Understand the Ancient World?
Thanks to countless books, movies, and trashy TV shows, most of us have a fairly firm mental image of the ancient world. Togas, feasting, gladiatorial combat . . . the standard stuff. Yet step back in time, and you’d be confronted with a world that confounded your expectations. Far from being a close approximation of the truth, our collective mental image of the ancient world may be nothing like reality at all.
10 Ancient Britain Had African Citizens
Although London is one of the most multicultural cities on Earth, it’s only been in the last century or so that minorities have become a familiar sight in Britain. Go back a millennium, and everyone would be lily white, right? Not quite. Britain has had black citizens for at least 1,800 years.
In 2010, researchers at Reading University found evidence that Roman York had been home to individuals of North African descent. One of them, dubbed “the iron bangle lady,” was found buried with enough jewelry to mark her out as distinctly upper-class, suggesting she wasn’t simply a traveler or slave. But even the iron bangle lady pales in comparison to ancient York’s most famous African citizen. In AD 208, the Libyan-born Roman emperor Septimius Severus made the city his base, ruling the Empire from there until his death three years later.
This multicultural history didn’t end with the fall of Rome. Records show small communities of black people living in Britain from the 12th century onward, with at least one skeleton identified as having predated the 1066 arrival of William the Conqueror. By 1501, Catherine of Aragon was bringing over her vast retinue of Muslims, Jews, and North Africans, plenty of whom settled in Britain. Far from being a modern phenomenon, Britain has been multicultural for nearly its entire existence.
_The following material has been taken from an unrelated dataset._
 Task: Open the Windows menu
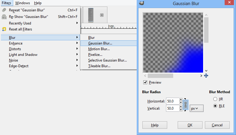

9 Neanderthals Were Seriously Intelligent
“Neanderthal” is a synonym for “idiot,” a reminder that before we became kings of the planet, we first had to wipe out our stupider cousins. You can’t get a much more classic image of the ice age than a Neanderthal being flummoxed by someHomo sapiens ingenuity. That image isn’t entirely accurate. All available evidence points to our Neanderthal cousins being just as intelligent as we are.
In 2014, researchers uncovered evidence that Neanderthals in northern Europe hunted by herding mammoths and bison into a deep ravine. Such a logistically complex operation would require communication and planning abilities at least as advanced as those of our ancestors. There’s also plenty of evidence that Neanderthal tools were as advanced as human ones, using bones, flints, and homemade adhesives to create perfect weapons.
We’ve also found signs of Neanderthal culture. Archaeologists recently discovered ornaments and pigments for body painting, suggesting complex religious rituals. There’s even a cave in Gibraltar containing primitive Neanderthal art.
8 Ancient Egypt Had No Jewish Slaves
One of the earliest Bible stories any of us get taught is the Exodus. After centuries of slavery in Egypt, the Jews finally manage to escape with the help of some timely plagues. Although only a handful today believe the literal truth of the story, most assume it at least has some basis in fact. Go back in time 4,000 years and the Sinai Desert would be full of wandering ex-slaves, right?
The archaeological record says otherwise. We haven’t uncovered a single shred of evidence that indicates 600,000 Jewish families spent time in the desert. Considering we have evidence for much smaller nomadic groups once living there, this absence is significant. Nor have we found anything in Israel that would suggest a large influx of migrants in ancient times.
The Egyptian state kept meticulous records of everything that happened, including migration by minor nomadic groups. Had most of their slaves, accounting for one-quarter of their entire population, suddenly fled, there would at least be records documenting labor shortages and a major economic crash. No such records have ever been found.
Incidentally, the ancient Egyptians treated their slaves better than most cultures. Many were simple debt slaves, who had sold themselves to pay back money and had a fixed end term to their servitude. In certain circumstances, they were even better off than free peasants. This was a departure from the Bible’s depiction of the Egyptians as cruel tyrants.